Ryan, fitted out with heavy eyeliner, Brokovich-provocative wardrobe and bangs in her eyes, gives an interesting performance, but one that constantly demands analysis rather than allowing the audience to give itself over to it.  Ryan puts on a kittenish street voice (not having heard Kallen, I cannot profess as to its accuracy) and shows the right amount of conflict, a hesitant confidence, if you will, but she never succeeds in truly sinking into the skin of the character.  She does get moments right, particularly when using her sexuality and superior attitude at press conferences.  Her performance suffers from the same slightly off feel that pervades the film.

Epps, introduced as a pummeling street thug, maintains a swaggering boxer's stance throughout the film, convincing as potential raw talent.  Director Charles S. Dutton adds genial support as Felix, a retired coach dragged back into sports by Jackie's fondness and admiration.  It's entertaining to see Shalhoub take and deliver on an uncharacteristic bad guy role and Cortese also serves up able support with his blustering misogyny.  Daly's solid as a likable Cleveland sportscaster serving as Jackie's moral compass.  Kerry Washington ("The Human Stain") has little to do as Jackie's fellow secretary who becomes Shaw's love interest.
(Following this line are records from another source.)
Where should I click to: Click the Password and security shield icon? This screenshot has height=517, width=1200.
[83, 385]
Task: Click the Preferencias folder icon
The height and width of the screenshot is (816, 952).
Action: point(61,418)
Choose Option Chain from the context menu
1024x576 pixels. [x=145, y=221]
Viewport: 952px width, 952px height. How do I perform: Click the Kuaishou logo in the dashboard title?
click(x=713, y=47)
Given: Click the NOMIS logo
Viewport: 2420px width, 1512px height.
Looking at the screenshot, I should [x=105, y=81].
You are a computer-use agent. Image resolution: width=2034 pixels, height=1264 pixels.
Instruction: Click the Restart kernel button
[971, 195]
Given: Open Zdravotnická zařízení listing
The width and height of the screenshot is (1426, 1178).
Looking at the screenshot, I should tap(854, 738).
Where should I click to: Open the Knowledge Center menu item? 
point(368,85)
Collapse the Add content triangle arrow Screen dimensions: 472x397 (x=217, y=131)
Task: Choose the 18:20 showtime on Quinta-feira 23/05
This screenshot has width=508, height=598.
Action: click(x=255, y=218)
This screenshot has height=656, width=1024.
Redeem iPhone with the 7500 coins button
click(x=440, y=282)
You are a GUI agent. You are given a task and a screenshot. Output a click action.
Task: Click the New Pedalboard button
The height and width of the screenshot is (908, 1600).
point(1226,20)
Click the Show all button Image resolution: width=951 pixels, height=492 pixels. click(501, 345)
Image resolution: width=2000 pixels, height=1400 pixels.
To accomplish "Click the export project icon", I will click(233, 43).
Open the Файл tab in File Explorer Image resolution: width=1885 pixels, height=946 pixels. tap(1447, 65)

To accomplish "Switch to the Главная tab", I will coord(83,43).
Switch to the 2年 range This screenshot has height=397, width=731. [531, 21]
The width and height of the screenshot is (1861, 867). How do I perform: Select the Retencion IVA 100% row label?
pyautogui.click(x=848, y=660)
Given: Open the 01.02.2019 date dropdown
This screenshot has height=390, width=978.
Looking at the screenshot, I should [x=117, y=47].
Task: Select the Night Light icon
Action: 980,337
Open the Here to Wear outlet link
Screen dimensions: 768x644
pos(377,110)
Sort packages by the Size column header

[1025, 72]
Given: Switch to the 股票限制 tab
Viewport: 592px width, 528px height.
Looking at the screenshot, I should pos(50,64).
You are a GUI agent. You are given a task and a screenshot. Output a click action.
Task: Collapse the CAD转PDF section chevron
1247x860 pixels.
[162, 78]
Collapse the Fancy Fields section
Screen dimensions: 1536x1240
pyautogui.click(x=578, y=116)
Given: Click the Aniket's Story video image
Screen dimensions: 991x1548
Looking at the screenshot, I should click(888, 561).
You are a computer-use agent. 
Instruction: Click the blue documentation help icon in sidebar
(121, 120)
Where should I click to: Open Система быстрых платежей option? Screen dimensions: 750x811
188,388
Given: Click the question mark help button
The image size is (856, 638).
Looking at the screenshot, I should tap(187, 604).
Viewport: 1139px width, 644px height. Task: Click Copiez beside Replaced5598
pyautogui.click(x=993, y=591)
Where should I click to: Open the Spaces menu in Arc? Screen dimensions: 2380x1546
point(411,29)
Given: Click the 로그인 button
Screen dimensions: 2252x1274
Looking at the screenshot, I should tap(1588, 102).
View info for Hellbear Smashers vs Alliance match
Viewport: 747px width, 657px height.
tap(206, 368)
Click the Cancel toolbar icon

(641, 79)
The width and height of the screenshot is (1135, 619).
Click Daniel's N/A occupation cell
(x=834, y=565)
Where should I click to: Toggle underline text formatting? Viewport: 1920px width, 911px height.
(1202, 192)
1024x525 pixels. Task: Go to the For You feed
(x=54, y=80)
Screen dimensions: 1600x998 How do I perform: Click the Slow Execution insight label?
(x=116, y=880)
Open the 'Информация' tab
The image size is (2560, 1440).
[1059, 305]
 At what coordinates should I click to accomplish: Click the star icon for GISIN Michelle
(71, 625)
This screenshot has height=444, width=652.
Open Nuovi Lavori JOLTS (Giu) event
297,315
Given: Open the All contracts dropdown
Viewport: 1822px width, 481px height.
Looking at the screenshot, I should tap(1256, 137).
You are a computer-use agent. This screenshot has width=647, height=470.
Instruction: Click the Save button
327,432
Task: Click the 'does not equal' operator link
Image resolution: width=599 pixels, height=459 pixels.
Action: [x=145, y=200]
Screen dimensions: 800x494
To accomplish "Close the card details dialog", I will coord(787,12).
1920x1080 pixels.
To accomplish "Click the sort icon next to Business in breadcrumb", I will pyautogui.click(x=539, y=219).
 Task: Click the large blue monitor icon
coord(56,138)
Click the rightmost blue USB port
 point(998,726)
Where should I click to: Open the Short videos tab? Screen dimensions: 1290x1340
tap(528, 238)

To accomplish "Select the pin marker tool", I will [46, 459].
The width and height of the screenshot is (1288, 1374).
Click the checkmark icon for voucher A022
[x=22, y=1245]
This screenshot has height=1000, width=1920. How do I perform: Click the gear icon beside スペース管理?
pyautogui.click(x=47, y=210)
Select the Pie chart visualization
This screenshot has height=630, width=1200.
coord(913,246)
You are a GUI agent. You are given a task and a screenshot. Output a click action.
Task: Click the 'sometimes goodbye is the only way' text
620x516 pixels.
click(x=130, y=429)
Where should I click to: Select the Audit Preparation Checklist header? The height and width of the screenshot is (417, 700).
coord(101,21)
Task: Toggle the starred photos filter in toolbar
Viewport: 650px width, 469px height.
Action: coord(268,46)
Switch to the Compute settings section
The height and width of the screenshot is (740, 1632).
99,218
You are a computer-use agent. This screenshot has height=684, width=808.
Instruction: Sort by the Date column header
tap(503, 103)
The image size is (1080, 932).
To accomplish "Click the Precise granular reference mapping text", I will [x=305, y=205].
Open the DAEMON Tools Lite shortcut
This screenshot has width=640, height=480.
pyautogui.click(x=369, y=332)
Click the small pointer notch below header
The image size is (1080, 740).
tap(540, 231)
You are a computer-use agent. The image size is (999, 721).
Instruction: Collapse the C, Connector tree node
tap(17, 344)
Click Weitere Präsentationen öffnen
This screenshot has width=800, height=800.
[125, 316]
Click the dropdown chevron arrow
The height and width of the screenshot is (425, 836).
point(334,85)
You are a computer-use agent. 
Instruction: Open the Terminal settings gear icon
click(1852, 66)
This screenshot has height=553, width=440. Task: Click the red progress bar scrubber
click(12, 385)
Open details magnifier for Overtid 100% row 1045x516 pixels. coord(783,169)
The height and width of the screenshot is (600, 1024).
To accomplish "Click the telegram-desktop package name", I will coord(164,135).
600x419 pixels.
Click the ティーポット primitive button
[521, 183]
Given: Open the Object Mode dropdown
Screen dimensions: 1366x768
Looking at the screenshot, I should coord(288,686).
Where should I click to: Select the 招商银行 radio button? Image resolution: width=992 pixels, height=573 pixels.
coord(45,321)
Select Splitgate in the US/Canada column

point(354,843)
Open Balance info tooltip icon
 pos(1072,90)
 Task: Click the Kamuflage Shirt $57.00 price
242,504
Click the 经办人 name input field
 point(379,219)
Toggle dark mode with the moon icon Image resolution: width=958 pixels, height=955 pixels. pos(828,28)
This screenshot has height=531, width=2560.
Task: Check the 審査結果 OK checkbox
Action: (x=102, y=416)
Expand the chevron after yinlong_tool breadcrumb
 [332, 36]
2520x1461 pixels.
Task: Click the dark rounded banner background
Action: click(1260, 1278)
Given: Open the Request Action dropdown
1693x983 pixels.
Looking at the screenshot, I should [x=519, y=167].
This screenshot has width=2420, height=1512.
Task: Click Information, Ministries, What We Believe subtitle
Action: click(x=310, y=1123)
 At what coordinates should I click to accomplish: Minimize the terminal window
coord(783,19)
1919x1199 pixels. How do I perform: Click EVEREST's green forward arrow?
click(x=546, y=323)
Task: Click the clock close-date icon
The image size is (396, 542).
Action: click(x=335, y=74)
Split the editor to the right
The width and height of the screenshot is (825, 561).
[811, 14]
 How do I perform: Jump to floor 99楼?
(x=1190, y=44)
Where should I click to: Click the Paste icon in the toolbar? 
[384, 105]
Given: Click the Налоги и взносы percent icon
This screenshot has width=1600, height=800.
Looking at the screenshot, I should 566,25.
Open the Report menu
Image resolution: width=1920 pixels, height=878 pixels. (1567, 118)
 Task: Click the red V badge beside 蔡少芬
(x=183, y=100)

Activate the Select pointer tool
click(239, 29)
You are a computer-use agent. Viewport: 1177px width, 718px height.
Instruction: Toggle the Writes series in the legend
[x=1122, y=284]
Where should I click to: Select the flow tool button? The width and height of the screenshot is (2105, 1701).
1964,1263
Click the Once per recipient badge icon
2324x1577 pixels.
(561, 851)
As adapted by Cheryl Edwards ("Save the Last Dance") with Jackie Kallen, facts are massaged to pump up the drama (the real Kallen began as an entertainment journalist).  Edwards presents Kallen's smarts in a switcheroo scene involving a glass of orange juice and the unlikeliness of the underdog boxer/coach/manager trio by having the characters compete for control of a car radio.  Dutton paces the film well, but he milks more tension in his press conference scenes than he does in the ring and the film's transitions don't always flow well, a disservice to the performances.  Ruth E. Carter ("Daddy Day Care") gives Ryan an 80's bondage style with leather and clothes featuring cutouts and lacing.  Original Music by Michael Kamen ("Open Range") is a muted version of the "Rocky" school.

"Against the Ropes" is better than its continual delays would suggest but it is unfortunate that the time wasn't spent giving the film a few more polishes.